# Puppy love



## ali-s.j. (Jun 6, 2011)

I'm feeling a bit emotional at the moment, I'm like that just now  and I'd like to share a few thoughts with my cockapoo friends ...
I cannot think of one person (apart from Ciara) who said anything along the lines of "oh how lovely" when I told them I was getting a puppy, in fact it was more "are you mad?!" Like many people, I lead a busy and hectic life, but I didn't think that, beyond the initial tiny puppy stage that another dog in the house would change things too much, or make life any more difficult.
Bringing Izzy home has been the best decision I have made in years. It is all the joy of having a new baby (been a while ...) without the hormones (!), the intensity and the sheer hard work. Yes, it is hard at times, but each phase passes so much quicker. The pleasure I am getting from having Izzy, and seeing the positive effect she has had on Phoebe, the absolute joy she brings to Ciara, and the affection my husband and sons have for her now too, is just amazing.
The forum has been brilliant, so much fun and such a source of information and help and advice. Sharing stories and photos of our wonderful puppies and dogs, the ups and downs is such a big part of my life now, my facebook days are over!
:ilmc:


----------



## Cockapoodledoo (Feb 8, 2011)

What a lovely post Ali! I share your thoughts and emotions completely and utterly. Only one friend of mine truly 'celebrated' the fact that I was getting another puppy - as she had just got another too. Most of my friends thought I was mad!

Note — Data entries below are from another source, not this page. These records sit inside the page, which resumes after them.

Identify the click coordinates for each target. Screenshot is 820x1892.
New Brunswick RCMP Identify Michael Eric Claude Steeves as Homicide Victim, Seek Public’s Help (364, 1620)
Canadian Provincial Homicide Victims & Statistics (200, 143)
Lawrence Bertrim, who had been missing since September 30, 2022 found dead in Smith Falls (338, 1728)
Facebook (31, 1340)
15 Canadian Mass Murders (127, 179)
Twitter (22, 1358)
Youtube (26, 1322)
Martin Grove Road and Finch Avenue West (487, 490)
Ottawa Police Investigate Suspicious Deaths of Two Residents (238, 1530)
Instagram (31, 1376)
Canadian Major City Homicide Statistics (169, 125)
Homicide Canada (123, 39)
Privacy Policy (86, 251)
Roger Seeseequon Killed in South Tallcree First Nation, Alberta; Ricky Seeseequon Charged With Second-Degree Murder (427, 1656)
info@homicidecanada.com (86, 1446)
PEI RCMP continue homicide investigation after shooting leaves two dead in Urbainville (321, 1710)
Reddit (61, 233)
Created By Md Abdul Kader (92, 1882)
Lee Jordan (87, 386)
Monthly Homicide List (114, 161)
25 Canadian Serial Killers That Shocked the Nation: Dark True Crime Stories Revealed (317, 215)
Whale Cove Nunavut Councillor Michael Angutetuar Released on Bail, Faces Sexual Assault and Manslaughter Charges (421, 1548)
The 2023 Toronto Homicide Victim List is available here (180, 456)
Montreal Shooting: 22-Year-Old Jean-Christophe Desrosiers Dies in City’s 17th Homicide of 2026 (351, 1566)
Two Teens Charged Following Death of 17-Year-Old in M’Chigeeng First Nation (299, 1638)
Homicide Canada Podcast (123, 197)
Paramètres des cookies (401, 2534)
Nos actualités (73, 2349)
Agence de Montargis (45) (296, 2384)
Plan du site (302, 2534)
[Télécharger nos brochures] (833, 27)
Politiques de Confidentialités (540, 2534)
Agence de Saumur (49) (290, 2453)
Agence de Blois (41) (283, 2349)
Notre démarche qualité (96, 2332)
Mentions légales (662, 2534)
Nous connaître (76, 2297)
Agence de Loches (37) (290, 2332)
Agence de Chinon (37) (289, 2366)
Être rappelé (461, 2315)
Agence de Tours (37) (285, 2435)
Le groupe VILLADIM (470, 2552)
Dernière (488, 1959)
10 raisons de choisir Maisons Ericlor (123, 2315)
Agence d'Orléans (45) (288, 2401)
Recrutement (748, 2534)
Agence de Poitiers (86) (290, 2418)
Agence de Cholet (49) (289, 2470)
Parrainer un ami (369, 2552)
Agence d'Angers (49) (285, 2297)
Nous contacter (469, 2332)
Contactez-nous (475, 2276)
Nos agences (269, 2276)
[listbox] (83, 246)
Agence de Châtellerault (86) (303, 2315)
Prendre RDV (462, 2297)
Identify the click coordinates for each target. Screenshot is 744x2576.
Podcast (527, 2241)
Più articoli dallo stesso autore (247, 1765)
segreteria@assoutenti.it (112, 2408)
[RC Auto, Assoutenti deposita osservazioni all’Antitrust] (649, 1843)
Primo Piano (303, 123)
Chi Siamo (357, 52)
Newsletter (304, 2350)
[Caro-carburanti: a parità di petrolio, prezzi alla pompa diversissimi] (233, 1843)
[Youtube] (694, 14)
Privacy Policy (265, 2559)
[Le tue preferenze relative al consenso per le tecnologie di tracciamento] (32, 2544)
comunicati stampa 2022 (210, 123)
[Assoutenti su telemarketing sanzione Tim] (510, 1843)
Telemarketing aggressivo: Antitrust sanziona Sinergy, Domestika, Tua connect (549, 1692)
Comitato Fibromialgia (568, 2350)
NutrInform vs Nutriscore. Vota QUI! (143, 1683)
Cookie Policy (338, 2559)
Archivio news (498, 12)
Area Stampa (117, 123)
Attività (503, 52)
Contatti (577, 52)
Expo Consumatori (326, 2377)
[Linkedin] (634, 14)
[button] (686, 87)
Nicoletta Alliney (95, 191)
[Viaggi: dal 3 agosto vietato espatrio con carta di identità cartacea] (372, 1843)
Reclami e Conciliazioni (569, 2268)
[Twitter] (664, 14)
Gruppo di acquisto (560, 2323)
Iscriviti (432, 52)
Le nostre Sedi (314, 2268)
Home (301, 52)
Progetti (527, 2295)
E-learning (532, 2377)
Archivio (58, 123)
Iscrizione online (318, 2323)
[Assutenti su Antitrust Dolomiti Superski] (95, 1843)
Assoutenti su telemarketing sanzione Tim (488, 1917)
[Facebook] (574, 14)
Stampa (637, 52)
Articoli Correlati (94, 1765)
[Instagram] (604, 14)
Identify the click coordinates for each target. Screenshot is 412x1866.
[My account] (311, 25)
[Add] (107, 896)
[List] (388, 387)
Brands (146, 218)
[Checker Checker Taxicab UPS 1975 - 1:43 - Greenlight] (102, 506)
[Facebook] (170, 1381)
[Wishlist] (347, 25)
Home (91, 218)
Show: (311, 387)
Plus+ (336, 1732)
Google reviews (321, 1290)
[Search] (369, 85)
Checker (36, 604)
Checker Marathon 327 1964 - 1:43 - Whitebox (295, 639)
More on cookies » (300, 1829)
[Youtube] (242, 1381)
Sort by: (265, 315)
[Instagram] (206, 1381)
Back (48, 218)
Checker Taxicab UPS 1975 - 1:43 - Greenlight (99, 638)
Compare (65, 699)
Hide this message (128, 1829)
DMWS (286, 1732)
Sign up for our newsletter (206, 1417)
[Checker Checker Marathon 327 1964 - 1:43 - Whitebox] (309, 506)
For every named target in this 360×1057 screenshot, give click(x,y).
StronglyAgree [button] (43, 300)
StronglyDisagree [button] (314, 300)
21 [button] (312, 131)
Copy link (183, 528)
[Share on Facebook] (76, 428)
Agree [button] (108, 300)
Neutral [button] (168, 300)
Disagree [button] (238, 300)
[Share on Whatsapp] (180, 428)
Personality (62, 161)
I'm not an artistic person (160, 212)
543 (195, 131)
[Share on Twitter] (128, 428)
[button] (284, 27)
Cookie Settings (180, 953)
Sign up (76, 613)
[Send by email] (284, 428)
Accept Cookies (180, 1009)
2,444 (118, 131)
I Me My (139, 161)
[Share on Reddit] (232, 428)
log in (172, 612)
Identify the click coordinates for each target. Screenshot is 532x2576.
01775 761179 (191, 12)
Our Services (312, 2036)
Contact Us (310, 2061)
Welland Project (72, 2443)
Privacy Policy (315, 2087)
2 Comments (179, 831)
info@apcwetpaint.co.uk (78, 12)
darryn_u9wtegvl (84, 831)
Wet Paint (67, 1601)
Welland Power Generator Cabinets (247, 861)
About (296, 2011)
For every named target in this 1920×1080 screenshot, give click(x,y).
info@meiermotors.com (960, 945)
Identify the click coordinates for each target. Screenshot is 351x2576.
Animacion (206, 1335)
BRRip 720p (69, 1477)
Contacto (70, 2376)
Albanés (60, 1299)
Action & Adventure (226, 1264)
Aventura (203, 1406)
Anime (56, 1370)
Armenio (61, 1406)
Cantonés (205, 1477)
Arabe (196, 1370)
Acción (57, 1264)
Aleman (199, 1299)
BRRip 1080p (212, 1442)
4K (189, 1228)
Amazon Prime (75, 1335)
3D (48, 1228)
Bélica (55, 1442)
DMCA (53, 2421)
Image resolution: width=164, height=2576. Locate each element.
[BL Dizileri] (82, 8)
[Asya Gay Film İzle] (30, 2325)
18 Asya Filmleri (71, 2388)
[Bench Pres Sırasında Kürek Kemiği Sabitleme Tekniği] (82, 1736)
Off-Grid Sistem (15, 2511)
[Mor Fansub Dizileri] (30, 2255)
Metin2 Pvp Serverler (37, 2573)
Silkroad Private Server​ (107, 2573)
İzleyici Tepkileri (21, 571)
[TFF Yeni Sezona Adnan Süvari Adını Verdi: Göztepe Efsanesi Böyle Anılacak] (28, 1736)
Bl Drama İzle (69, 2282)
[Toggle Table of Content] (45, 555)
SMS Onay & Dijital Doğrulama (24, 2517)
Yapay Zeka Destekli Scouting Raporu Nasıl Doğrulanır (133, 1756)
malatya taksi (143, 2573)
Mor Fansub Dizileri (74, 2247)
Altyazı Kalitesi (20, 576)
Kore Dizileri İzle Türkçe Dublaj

I too have a very busy life. I have three kids, 14, 13 and 11. My youngest is profoundly disabled. He's a very beautiful boy .....stunning actually (ok I'm very biased!) but is wheelchair bound, unable to feed himself etc etc. He's a giant 3 month old really!! I do have some carers who come a couple of times a week to give me a break and I was so nervous telling them I was adding to my pack. They are lovely but I'm rather good at detecting people's true thoughts behind their smiles!!

My dogs keep me going in life. I adore them. I do agility with Rufus and in time will with Basil too. My retired old greyhound is the most gentle unassuming dog you could imagine. They give me 'me time' and without them I think I might be in pieces. Blimey Ali, you've got me being tearful too!!

I'm so pleased Izzy is such a joy for you too. I adore that feeling of completeness and well being which Stephen from JD commented upon the other day as being 'priceless'. So true. 

Keep posting Ali. I'll be here ...... much better than Facebook I agree!

Karen xx


----------



## JoJo (Mar 2, 2011)

Oh Ali .... I am all emotional now .. that is lovely ... and we are all friends on here.

.. I feel exactly the same as you about this forum, we are all real cockapoo owners sharing their highs and lows in a fun and friendly community... 

.. I have found another forum which is also a great community, smaller but wow its friendly, & as you know my dogs life has become a fun place to share experiences too...

Basically our dogs are a massive part of our life’s .. and therefore our cockapoo friends are incredibly important to us...

I will need you all more than ever next month when my new baby comes home .... xxx


----------



## PipE (Aug 4, 2011)

Both of your posts are so lovely to read.
I too have had all the 'Are you mad!' comments and I must admit, that having gone from never thinking i'd ever want a dog, to 'I can't wait to get a dog' I have wondered at times if they're right!!
But, reading your posts, just 4days before we pick up our beautiful little girl Kipper, has reassured me that I'm completely sane.
I also have a busy life, I work odd hours, I have 2 junior school age kids and a wonderful husband but there is definitely room for a Cockapoo!!
Thank you so much for your posts.
Pip X


----------



## colpa110 (Jul 5, 2011)

Lovely posts - It's amazing what our doggies come to mean to us.


----------



## Sarette (Mar 21, 2011)

Ahhhh you bunch of softies!! xxx


----------



## sharplesfamily (Apr 28, 2011)

Luna has only served to complete us as a family. We adore her and she adores us. Our family have been incredibly supportive and excited about her but not all our friends feel the same. But we think if they can't accept her then it's their loss, not ours. 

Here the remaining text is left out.